Accordingly, the embodiment herein is to provide a UE for self-optimization in a wireless network. The UE includes a self-optimization controller communicatively coupled to a memory and a processor. The self-optimization controller is configured to receive a first RRC message. Further, the self-optimization controller is configured to receive a mobility command for an inter-RAT handover. Further, the self-optimization controller is configured to trigger the inter-RAT handover from a source RAT to a target RAT in the wireless network upon receiving the mobility command. Further, the self-optimization controller is configured to determine whether at least one of the first RRC message includes a threshold for a SHR for the inter-RAT handover', and the mobility command includes at least one of the threshold for the SHR for the inter-RAT handover, and a voice fallback indication'. In an embodiment, the self-optimization controller is configured to detect whether the threshold configured for the SHR for the inter-RAT handover is satisfied when at least one of the first RRC message includes the threshold for the SHR and the mobility command includes the threshold for the SHR for the inter-RAT handover, and logging or skipping logging of the SHR for the inter-RAT handover when the threshold configured for the SHR for the inter-RAT handover is satisfied. In another embodiment, the self-optimization controller is configured to detect a RLF during or after performing the inter-RAT handover when the mobility command includes the voice fallback indication, and logging an indicator indicating the mobility is for a voice fallback in a RLF report for the RLF during or after performing the inter-RAT handover.

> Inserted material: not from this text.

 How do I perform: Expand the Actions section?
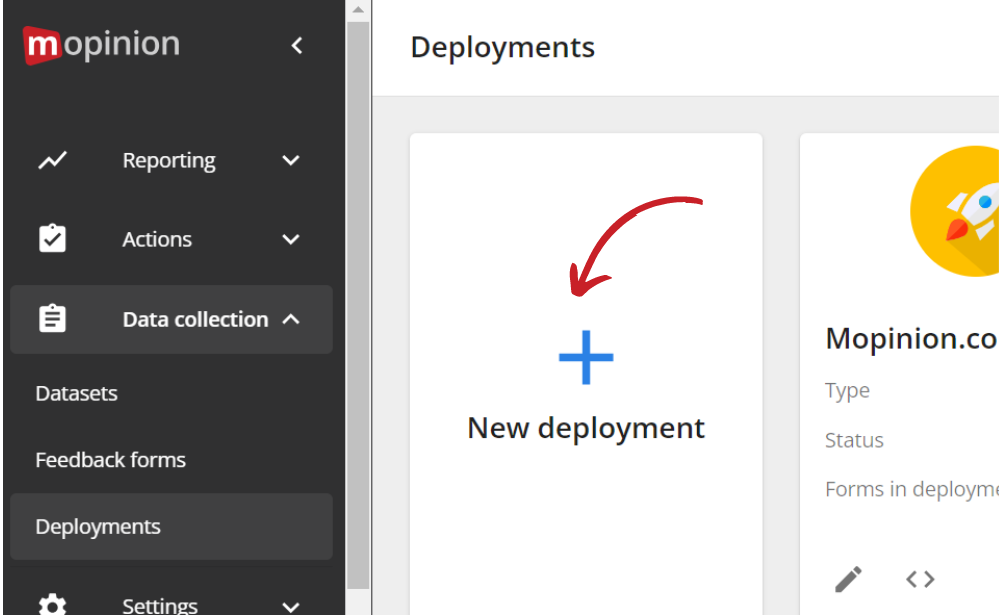290,239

Accordingly, the embodiment herein is to provide a network apparatus for self-optimization in a wireless network. The network apparatus includes a self-optimization controller communicatively coupled to a memory and a processor. The self-optimization controller is configured to send a first RRC message to the UE. The first RRC message includes at least one threshold for a SHR for the inter-RAT handover. Further, the self-optimization controller is configured to send a mobility command for the inter-RAT handover to the UE. The mobility command includes at least one of the threshold for the SHR for the inter-RAT handover, and a voice fallback indication. Further, the self-optimization controller is configured to receive at least one of an indication of availability of the SHR for the inter-RAT handover from the UE, when at least one of the first RRC message includes the threshold for the SHR and the mobility command includes the threshold for the SHR for the inter-RAT handover or an indication of availability of an RLF report from the UE when the mobility command includes the voice fallback indication. Further, the self-optimization controller is configured to send a UE information request message to the UE. Further, the self-optimization controller is configured to receive a UE information response message from the UE, where the UE information response message includes at least one of the SHR for the inter-RAT handover or the RLF report including information about the voice fallback for the inter-RAT handover.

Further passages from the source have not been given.